*Source text*.

——

# Expired tourist visa



## Walyed

hello I Have a elderly relative who is a British national who is visiting friends. Their visa expired 27/08/2018. How much would the fine be if they leave Egypt now?


----------



## hurghadapat

Walyed said:


> hello I Have a elderly relative who is a British national who is visiting friends. Their visa expired 27/08/2018. How much would the fine be if they leave Egypt now?



If they are over 60 then no fine.


----------



## Walyed

They are 50


----------



## Walyed

hurghadapat said:


> If they are over 60 then no fine.


No she's 50


----------



## Walyed

*Expired Tourist Visa*

Hey,

I have two family members who both have expired tourist visa.

1) one is a British national who is 50 years old. Her visa expired around 28/08/2018. How much would her fine be if she wants to pay and leave.

2) The second family member is a Yemeni national. She is 24 years old and her visa expired on 05/01/2019. How much would her fine be if she wants to pay and leave.

Thank you


----------



## hurghadapat

Walyed said:


> No she's 50



Unless it has changed since 2017 this is approx.what the fines will be....but as everyone who lives in Egypt knows things can change on a daily basis.

If the person cannot afford to pay the fine then they will not be allowed to leave.


Law help in Egypt
February 19, 2017 · 
the new penalty for expired visa in egypt (if somebody not renew them visa and continue stay in Egypt without any visa)
first 3 months penalty 1053 le
3-6 month 1500, 
6 month - 1 year 2500le


----------



## Walyed

hurghadapat said:


> Unless it has changed since 2017 this is approx.what the fines will be....but as everyone who lives in Egypt knows things can change on a daily basis.

——

*Information provided*.
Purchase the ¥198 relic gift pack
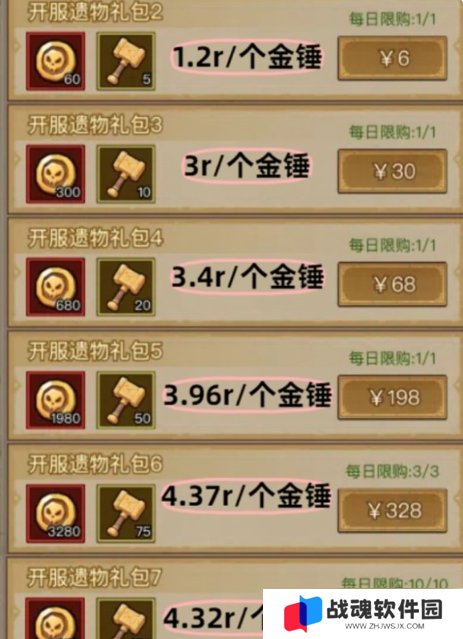 (392, 397)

——

*Brief 1*. In the thread about the expired tourist visa, edit everything from "If the person" down to "without any visa)" and give it again with "penalty" changed to "charge".
*Brief 2*. In the expired tourist visa thread, above what age does hurghadapat say there is no fine?
*Brief 3*. Extend the forum thread about the expired tourist visa from the point where it stops.

*Final answer 1*.
If the person cannot afford to pay the fine then they will not be allowed to leave.


Law help in Egypt
February 19, 2017 · 
the new charge for expired visa in egypt (if somebody not renew them visa and continue stay in Egypt without any visa)

*Final answer 2*. Over 60.

*Final answer 3*.
> 
> If the person cannot afford to pay the fine then they will not be allowed to leave.
> 
> 
> Law help in Egypt
> February 19, 2017 ·
> the new penalty for expired visa in egypt (if somebody not renew them visa and continue stay in Egypt without any visa)
> first 3 months penalty 1053 le
> 3-6 month 1500,
> 6 month - 1 year 2500le


Her visa has been expired for 6months so would that mean 2500 per month after 6 months or does it cover for up to a year?


----------



## hurghadapat

Walyed said:


> Her visa has been expired for 6months so would that mean 2500 per month after 6 months or does it cover for up to a year?


I really have no idea if it would cover for up to a year, but the best idea would be for them to go to the passport office and ask there.

Really not a very good idea to overstay a visa as in some countries the penalties can be harsh,and in Egypt it is so easy to go and extend your tourist visa then you can travel freely round the country without any problems.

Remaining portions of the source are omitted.